# Small bee swarm 10/03/16



## Michael W. Smith (Jun 2, 2002)

Got a call today for a softball sized swarm of bees less than 1 1/2 miles from my house. They were on a small maple tree about 3' off the ground.

I went ahead and got them and will add them to one of my hives.

I'll have to check and see if there is actually a queen there, or if there was a larger swarm there that left and these are the scouts that were out looking for a new home.


----------



## Vahomesteaders (Jun 4, 2014)

I believe I heard a small swarm fly by today myself.


----------



## Steve in PA (Nov 25, 2011)

This extended warm season is messing up everything. If I didn't keep records of things like "first time the heat was turned on" I wouldn't know it. 

My hives haven't even kicked out the drones yet.


----------



## Michael W. Smith (Jun 2, 2002)

I opened the hive yesterday to see if there was a queen. I couldn't find her.

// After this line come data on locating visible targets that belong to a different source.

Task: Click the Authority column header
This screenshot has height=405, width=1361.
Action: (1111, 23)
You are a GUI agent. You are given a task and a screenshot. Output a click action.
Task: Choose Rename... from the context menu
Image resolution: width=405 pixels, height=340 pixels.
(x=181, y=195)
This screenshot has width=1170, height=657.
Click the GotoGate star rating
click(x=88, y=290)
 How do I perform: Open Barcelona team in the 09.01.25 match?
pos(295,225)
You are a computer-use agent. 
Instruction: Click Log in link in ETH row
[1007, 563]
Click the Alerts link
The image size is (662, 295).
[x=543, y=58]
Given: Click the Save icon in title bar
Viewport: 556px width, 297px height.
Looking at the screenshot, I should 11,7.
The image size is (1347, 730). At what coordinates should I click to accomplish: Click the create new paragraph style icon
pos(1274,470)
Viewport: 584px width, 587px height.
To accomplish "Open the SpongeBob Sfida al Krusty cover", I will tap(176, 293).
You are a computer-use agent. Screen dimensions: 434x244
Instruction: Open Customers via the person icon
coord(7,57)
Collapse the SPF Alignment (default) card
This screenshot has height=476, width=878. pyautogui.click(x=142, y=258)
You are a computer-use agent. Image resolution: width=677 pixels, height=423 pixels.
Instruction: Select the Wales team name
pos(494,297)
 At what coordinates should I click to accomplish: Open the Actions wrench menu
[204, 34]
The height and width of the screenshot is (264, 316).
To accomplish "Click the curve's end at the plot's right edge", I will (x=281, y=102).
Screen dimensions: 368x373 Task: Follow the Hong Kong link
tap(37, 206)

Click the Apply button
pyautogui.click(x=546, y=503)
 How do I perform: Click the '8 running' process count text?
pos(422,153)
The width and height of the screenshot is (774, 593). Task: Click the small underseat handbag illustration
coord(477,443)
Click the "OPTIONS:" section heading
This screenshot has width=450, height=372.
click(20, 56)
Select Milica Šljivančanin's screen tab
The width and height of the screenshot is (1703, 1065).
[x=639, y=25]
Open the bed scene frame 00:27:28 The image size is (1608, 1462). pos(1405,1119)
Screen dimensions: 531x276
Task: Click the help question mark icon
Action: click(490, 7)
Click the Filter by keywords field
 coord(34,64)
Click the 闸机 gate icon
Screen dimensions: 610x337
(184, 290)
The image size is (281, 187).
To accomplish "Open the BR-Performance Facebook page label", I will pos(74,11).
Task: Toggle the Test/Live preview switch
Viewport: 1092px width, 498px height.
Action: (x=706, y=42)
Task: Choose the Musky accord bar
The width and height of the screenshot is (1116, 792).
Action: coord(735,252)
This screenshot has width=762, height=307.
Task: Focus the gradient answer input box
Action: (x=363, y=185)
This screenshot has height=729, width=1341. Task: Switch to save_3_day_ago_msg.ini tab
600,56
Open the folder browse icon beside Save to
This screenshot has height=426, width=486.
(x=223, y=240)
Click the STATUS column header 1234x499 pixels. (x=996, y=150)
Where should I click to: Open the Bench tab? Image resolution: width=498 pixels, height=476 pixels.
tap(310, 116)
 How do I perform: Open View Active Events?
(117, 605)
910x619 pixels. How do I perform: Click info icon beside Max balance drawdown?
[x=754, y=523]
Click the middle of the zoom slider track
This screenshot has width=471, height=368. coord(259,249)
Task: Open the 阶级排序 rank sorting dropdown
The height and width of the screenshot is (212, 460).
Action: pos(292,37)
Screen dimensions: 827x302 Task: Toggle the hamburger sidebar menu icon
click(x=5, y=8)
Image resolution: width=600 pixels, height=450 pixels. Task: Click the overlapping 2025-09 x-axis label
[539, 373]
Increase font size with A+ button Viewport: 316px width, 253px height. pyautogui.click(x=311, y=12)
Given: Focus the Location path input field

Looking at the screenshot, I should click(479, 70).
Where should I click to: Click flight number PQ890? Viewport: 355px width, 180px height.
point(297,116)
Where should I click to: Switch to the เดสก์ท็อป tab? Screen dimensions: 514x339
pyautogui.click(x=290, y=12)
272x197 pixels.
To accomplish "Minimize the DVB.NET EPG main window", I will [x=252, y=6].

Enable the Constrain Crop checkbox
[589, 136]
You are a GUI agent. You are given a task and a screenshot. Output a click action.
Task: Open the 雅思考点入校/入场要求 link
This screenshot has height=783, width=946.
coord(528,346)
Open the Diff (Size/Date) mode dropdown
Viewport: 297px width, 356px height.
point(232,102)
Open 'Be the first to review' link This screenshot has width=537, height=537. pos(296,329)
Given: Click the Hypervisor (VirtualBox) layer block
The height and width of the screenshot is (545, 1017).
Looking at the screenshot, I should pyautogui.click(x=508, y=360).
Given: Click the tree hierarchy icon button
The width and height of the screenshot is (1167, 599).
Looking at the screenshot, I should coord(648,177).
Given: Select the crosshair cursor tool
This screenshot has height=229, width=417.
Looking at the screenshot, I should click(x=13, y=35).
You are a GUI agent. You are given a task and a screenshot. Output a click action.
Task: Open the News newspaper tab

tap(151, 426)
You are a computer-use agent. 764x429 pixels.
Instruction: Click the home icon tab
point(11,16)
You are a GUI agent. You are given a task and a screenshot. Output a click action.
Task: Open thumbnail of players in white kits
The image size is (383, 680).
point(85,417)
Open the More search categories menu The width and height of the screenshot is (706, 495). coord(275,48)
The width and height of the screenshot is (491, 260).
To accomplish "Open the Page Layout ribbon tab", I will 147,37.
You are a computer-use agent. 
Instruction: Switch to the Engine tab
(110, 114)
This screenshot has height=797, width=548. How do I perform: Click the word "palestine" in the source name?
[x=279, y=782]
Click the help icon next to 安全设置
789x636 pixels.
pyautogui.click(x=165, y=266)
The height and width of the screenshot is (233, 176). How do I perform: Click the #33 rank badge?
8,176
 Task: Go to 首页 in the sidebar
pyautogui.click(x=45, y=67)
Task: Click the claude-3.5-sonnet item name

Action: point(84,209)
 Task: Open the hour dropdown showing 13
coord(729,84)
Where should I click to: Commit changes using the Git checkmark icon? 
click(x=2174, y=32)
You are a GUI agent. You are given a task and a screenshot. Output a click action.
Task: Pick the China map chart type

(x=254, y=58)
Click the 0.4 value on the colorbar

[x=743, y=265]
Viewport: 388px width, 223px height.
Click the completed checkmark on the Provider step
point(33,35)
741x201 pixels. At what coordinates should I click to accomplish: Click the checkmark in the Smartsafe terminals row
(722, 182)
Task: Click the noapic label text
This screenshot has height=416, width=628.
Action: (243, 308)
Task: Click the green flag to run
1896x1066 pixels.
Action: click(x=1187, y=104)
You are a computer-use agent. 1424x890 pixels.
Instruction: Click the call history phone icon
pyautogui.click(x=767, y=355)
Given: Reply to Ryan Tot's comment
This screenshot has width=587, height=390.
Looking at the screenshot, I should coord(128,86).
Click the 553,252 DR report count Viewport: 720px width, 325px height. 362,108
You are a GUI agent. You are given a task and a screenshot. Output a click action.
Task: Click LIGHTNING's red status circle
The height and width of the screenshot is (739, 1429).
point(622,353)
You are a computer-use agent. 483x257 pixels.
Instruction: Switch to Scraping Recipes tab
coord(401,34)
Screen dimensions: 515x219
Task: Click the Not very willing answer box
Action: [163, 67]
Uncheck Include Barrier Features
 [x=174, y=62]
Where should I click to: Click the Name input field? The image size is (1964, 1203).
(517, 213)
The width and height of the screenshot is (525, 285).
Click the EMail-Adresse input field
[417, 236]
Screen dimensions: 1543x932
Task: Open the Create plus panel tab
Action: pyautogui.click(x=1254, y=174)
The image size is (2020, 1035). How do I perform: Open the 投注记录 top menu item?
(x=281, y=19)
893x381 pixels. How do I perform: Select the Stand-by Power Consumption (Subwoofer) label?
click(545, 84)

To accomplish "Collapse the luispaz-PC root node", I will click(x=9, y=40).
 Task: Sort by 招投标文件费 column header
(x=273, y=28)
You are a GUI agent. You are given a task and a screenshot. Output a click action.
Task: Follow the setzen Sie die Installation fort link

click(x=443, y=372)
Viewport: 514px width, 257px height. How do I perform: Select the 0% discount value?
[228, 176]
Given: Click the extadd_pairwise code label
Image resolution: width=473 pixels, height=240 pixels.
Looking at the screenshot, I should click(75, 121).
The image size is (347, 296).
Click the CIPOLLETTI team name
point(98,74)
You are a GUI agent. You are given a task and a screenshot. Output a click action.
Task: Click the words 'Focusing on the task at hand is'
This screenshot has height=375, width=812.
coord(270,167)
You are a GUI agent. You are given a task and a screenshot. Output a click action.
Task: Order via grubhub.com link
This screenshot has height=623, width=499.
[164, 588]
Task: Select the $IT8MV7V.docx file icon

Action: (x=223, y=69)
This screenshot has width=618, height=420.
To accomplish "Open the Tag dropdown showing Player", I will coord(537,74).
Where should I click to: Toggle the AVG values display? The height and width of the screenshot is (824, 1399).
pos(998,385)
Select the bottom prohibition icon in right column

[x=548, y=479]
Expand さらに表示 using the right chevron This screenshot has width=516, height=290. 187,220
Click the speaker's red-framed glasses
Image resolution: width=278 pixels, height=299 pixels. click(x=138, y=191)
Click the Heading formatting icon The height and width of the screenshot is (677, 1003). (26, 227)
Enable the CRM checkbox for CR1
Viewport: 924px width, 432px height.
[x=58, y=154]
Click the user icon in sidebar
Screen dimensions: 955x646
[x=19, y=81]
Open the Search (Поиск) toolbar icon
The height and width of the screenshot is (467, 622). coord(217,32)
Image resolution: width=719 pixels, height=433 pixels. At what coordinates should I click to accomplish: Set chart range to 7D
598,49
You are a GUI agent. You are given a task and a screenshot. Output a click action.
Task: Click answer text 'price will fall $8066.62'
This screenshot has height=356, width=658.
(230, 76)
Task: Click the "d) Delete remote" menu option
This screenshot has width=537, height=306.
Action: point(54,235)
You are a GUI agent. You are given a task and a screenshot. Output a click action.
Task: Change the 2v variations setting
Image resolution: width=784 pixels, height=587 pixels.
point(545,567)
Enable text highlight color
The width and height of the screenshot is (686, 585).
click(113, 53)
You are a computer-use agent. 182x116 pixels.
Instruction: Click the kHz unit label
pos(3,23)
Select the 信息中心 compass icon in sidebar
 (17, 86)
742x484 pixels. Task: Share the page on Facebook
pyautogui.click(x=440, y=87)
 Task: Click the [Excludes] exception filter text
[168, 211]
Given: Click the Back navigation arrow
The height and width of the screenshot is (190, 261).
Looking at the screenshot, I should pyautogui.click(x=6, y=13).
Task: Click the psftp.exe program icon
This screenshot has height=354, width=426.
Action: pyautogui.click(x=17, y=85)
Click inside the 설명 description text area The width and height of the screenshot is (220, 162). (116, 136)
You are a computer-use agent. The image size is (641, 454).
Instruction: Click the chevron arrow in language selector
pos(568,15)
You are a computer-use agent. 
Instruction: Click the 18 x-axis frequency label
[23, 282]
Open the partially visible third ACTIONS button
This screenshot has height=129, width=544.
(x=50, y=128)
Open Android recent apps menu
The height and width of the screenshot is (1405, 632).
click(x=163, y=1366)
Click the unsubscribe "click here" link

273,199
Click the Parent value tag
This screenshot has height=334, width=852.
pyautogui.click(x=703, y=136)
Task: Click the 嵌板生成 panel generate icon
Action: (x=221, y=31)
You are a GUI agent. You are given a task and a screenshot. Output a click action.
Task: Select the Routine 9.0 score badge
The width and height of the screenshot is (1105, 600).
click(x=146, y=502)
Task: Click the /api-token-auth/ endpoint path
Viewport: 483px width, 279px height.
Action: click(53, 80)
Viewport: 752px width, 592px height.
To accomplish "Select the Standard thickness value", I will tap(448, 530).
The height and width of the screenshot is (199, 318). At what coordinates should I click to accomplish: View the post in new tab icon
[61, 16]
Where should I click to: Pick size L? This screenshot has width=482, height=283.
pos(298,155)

I now suspect there was a swarm there and it left, and these were the scouts out searching for a new home. I just added the bees to an existing hive.


----------



## ed/La (Feb 26, 2009)

Are your hives full of brood this time of year? Mine are not, Bees swarm in the spring for a reason. Often these are not late swarms but absconding bees. They left their hive for a reason, robbing, overtaken by hive beetle, mites or ??? On the gulf coast they have a saying a swarm in July let it fly. I grab them any way but the nectar flow is over. I pull my swarm boxes around June 1 here.


----------